Real-time measurement of the crystal violet adsorption behavior and interaction process at the silica–aqueous interface by near-field evanescent wave

Abstract

The interfacial adsorption and interaction of crystal violet (CV) at the silica–water interface was real-time measured based on a total-internal-reflection-induced near-field evanescent wave (TIR-NFEW). A silica optical fiber (SOF) was employed as a charged substrate for CV adsorption and as a light transmission waveguide for evanescent wave production for the investigation system. According to the change of evanescent wave intensity, the CV adsorption behavior could be real-time monitored at the silica–aqueous interface.

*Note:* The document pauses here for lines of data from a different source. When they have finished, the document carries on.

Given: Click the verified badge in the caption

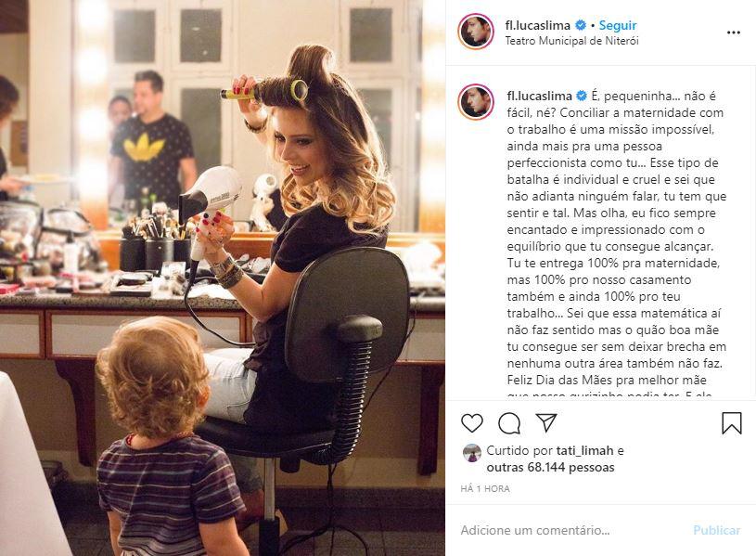Looking at the screenshot, I should pyautogui.click(x=582, y=96).
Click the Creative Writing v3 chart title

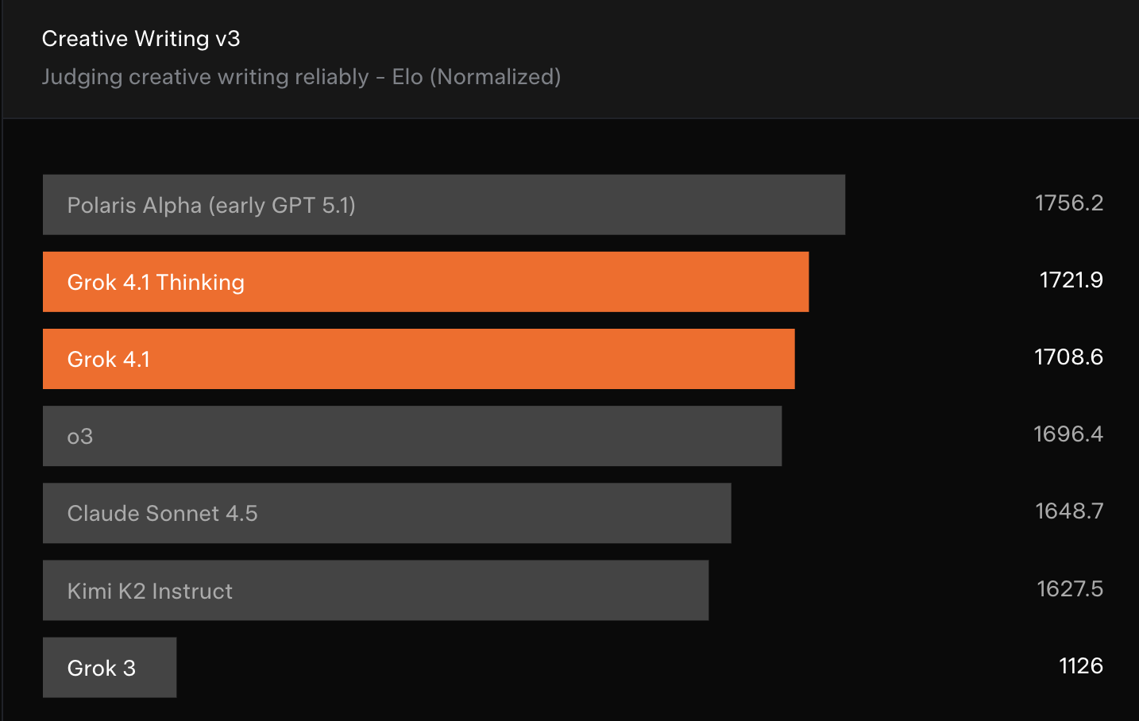click(141, 39)
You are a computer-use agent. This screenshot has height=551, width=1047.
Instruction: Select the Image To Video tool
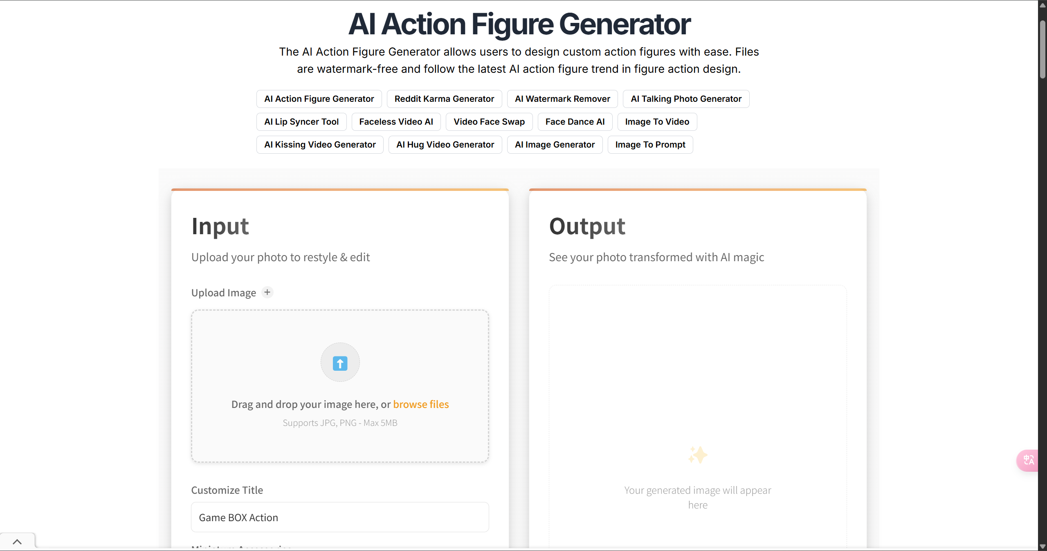(656, 121)
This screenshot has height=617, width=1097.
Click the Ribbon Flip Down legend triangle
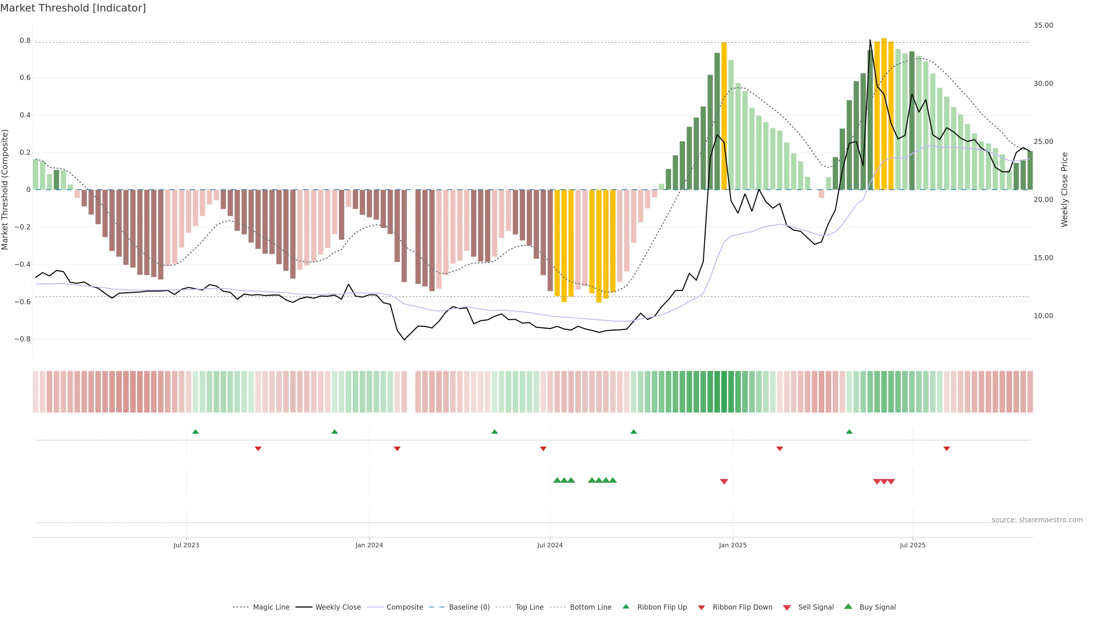tap(701, 608)
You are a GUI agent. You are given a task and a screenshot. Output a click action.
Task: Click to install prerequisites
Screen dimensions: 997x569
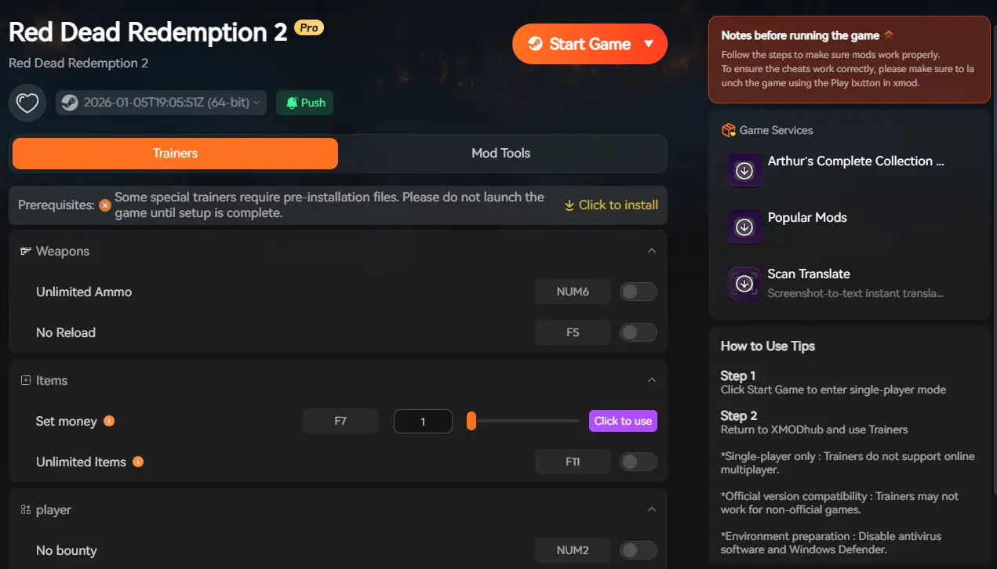click(x=610, y=205)
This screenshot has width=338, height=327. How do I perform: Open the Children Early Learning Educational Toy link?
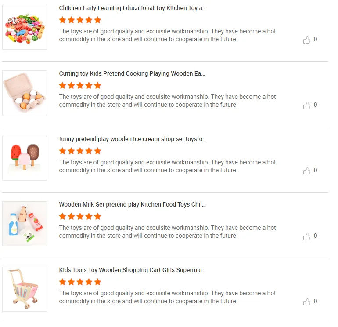coord(133,8)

The Langmuir adsorption model and two kinetic models were applied to obtain the related thermodynamic and kinetic data, including the adsorption equilibrium constant (K_ads) of (5.9 ± 1.5) × 10⁴ M⁻¹ and adsorption free energy (ΔG) of −21.6 ± 0.6 kJ mol⁻¹. Meanwhile, this method was shown to be able to isolate the elementary processes of adsorption and desorption under steady-state conditions, and gave an adsorption rate constant (k_a) and desorption rate constant (k_d) of 2089 ± 6.96 M min⁻¹ and 0.35 ± 0.0012 min⁻¹ for a 15 rpm flow rate. The surface interaction process was revealed and the adsorption mechanism proposed by a molecular orientation adsorption model with three-stage-concentration, indicating that CV first adsorbed on Si–O⁻ sites through electrostatic attraction, then on Si–OH sites through hydrogen bonding, and lastly on the surface through van der Waals forces with different CV concentrations. This study can provide a molecular-level interpretation of CV adsorption and provides important insights into how CV adsorption can be controlled at the silica–water interface.